By Barbara Taormina
Over the next 18 years, Malden is scheduled to pay back $90.8 million on loans for schools, roads and other municipal projects and improvements. And next year the city’s total debt could climb to $107.5 million with a $5.2 million bond for road repairs and reconstruction, and a proposed $8 million bond for energy efficiency upgrades to public buildings.
The Finance Committee has been discussing the energy efficiency project for several weeks. Honeywell, the company that wants to do the work, has promised significant savings in energy costs.

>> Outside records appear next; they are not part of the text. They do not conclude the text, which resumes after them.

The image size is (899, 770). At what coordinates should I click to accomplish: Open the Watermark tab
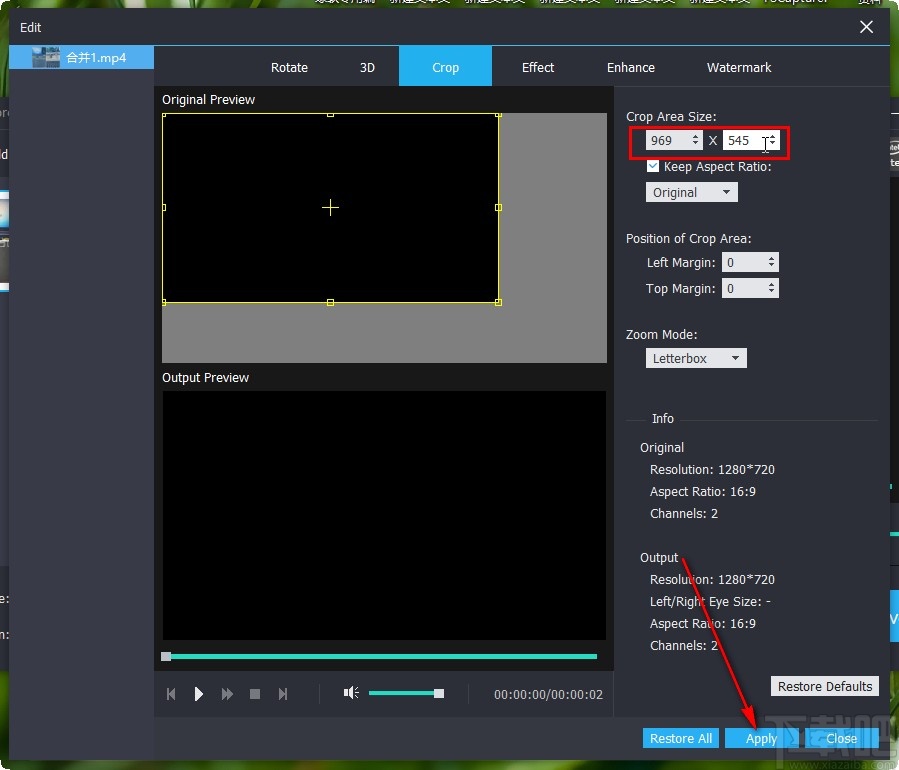pyautogui.click(x=739, y=67)
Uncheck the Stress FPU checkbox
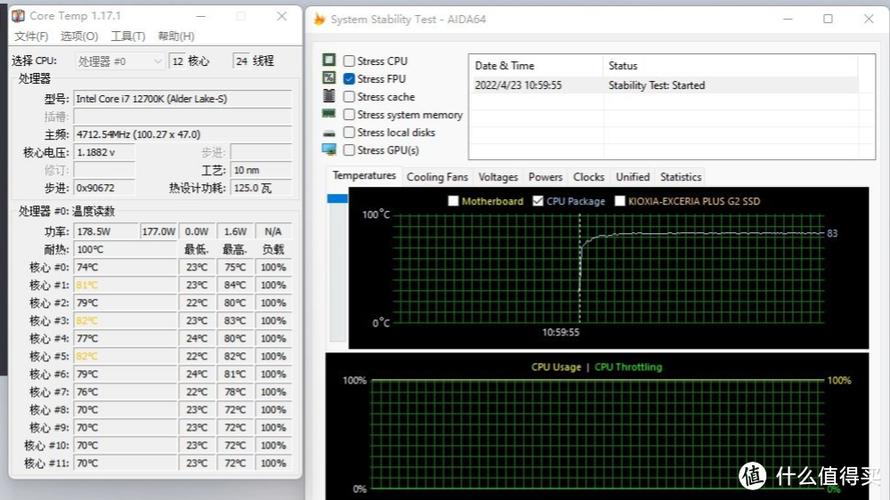The height and width of the screenshot is (500, 890). point(349,79)

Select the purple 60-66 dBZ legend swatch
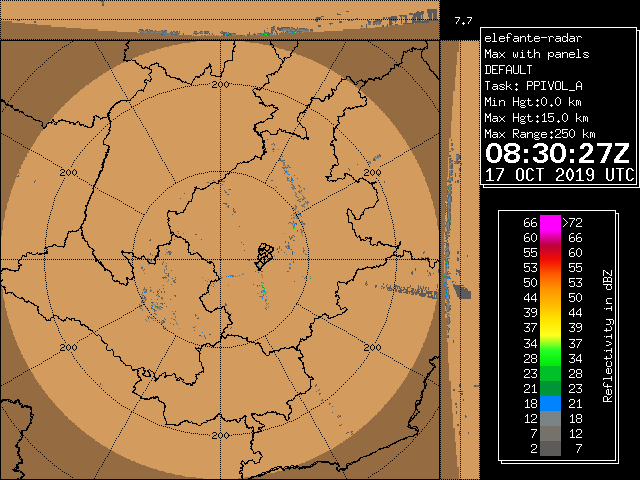[550, 238]
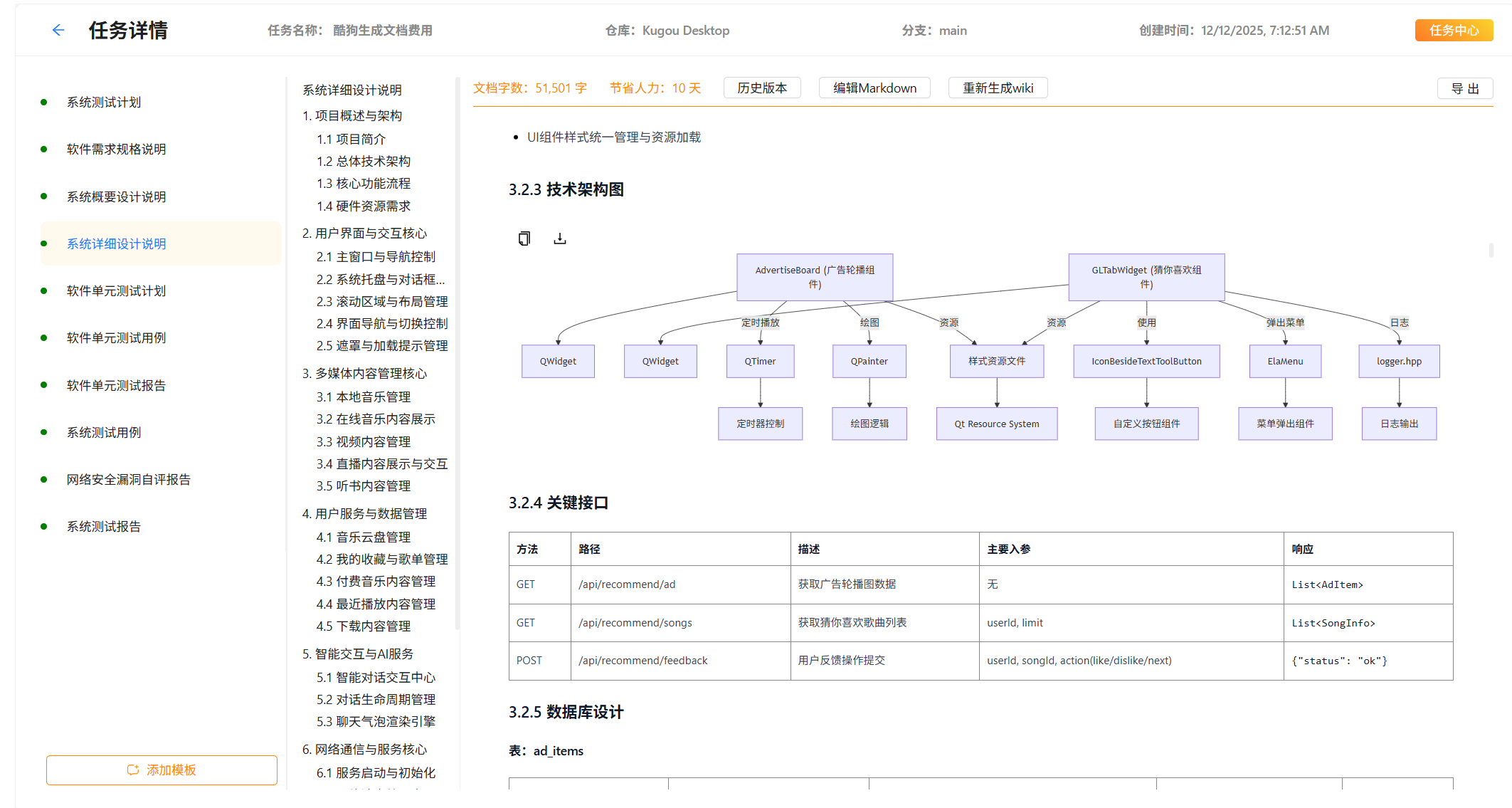Switch to the 系统测试报告 document
This screenshot has height=808, width=1512.
102,526
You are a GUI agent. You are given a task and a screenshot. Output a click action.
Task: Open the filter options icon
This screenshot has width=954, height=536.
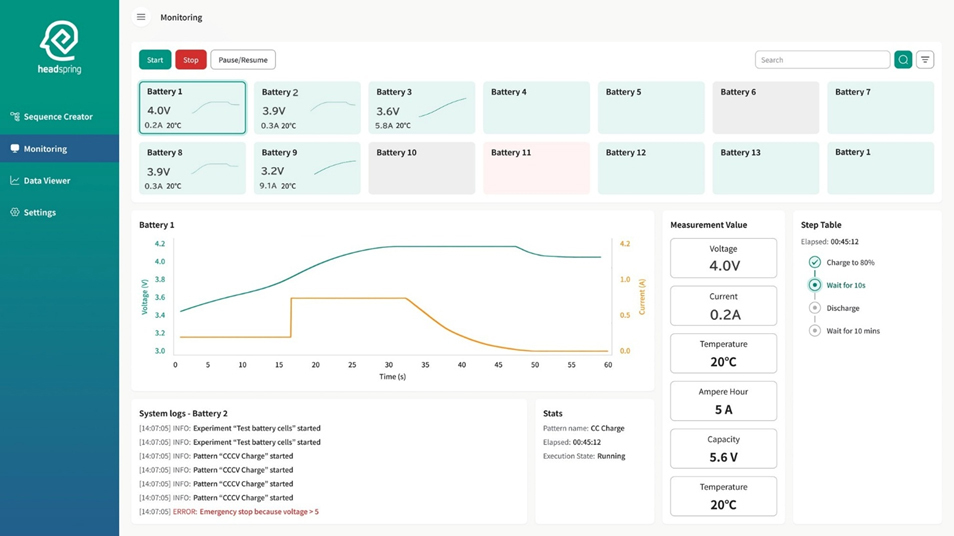(925, 60)
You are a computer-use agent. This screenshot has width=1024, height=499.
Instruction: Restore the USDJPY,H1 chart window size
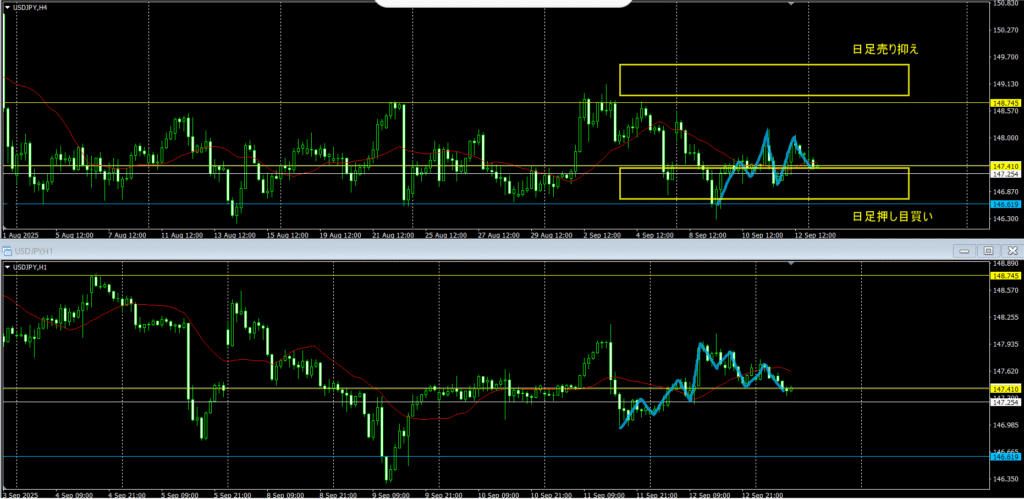click(987, 251)
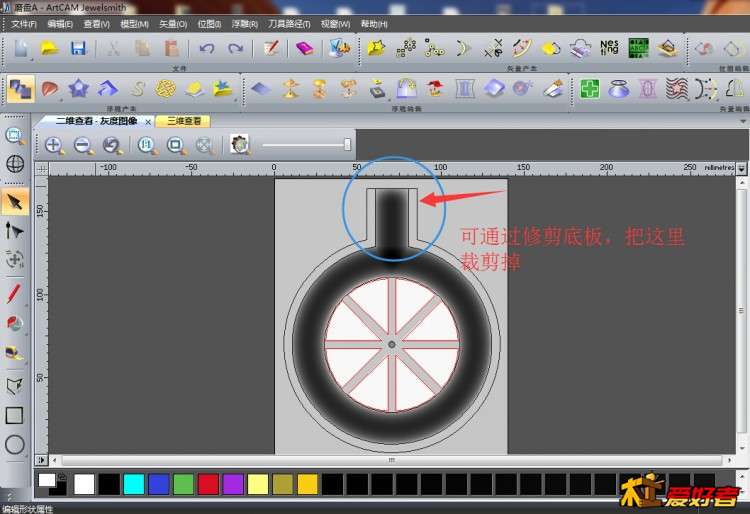The image size is (750, 514).
Task: Expand the new file icon dropdown arrow
Action: pos(32,58)
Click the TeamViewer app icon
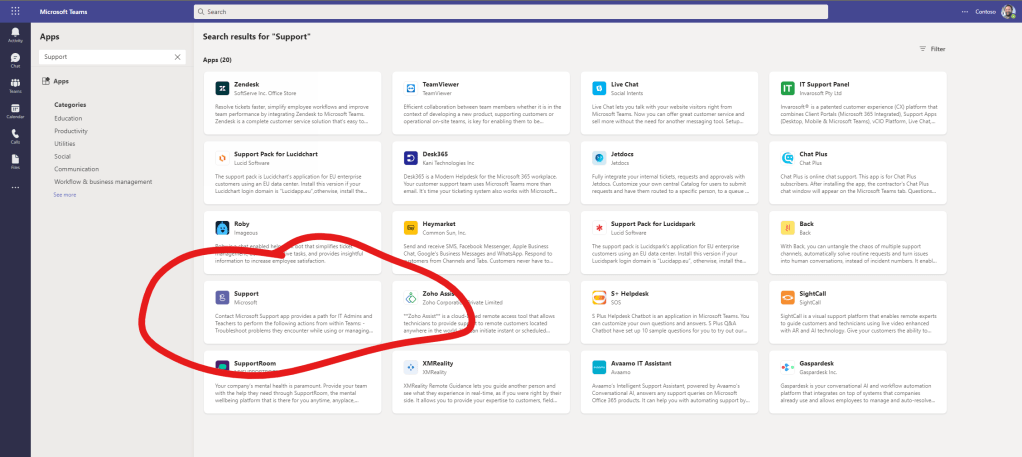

Still, councillors wanted a look at the city’s debt schedule before voting on the energy upgrades, and this week, City Treasurer Jonathan Davis provided a breakdown of how much the city now owes and how much it will owe if it signs a deal with Honeywell.
“We are in no rush to pass that,” said Finance Committee Chairman Paul Condon, adding that councillors also want to see this year’s budget before borrowing more money.
And Condon and Ward 5 Councillor Barbara Murphy have proposed putting the money the city saves on energy costs into a new stabilization fund so that it isn’t swept into the city’s general fund. That proposal was sent to the Ordinance Committee for review.
As for the money the city has borrowed, Condon said that according to Davis Malden is in the middle of the pack when it comes to municipal debt. Davis told Finance Committee members that some neighboring cities and towns are carrying more debt, while others have borrowed less.
Still, debt service takes a big bite out of the Malden’s annual budget, which for the past several years has been balanced by digging into the city’s reserve funds. This year the city will pay $15.1 million in principal and $2.7 million in interest. But a $6.7 million reimbursement from the Massachusetts School Building Authority (MSBA) will knock the city’s total debt payment down to $11.1 million. Out of this year’s $180 million municipal budget, roughly 6.1 percent went to debt payments.
Next year principal payments will total $12.2 million and interest will be $2.1 million. Another reimbursement from MSBA will bring next year’s debt payments down to $10.7 million. But if the road work and energy upgrades move forward, the total debt payments will be $11.8 million.
In 2020 scheduled debt payments drop to $8.2 million, with $6.4 million due for principal and $1.8 million for interest. But again, if roads and energy upgrades are added in, the city will pay $9.3 million toward its debt.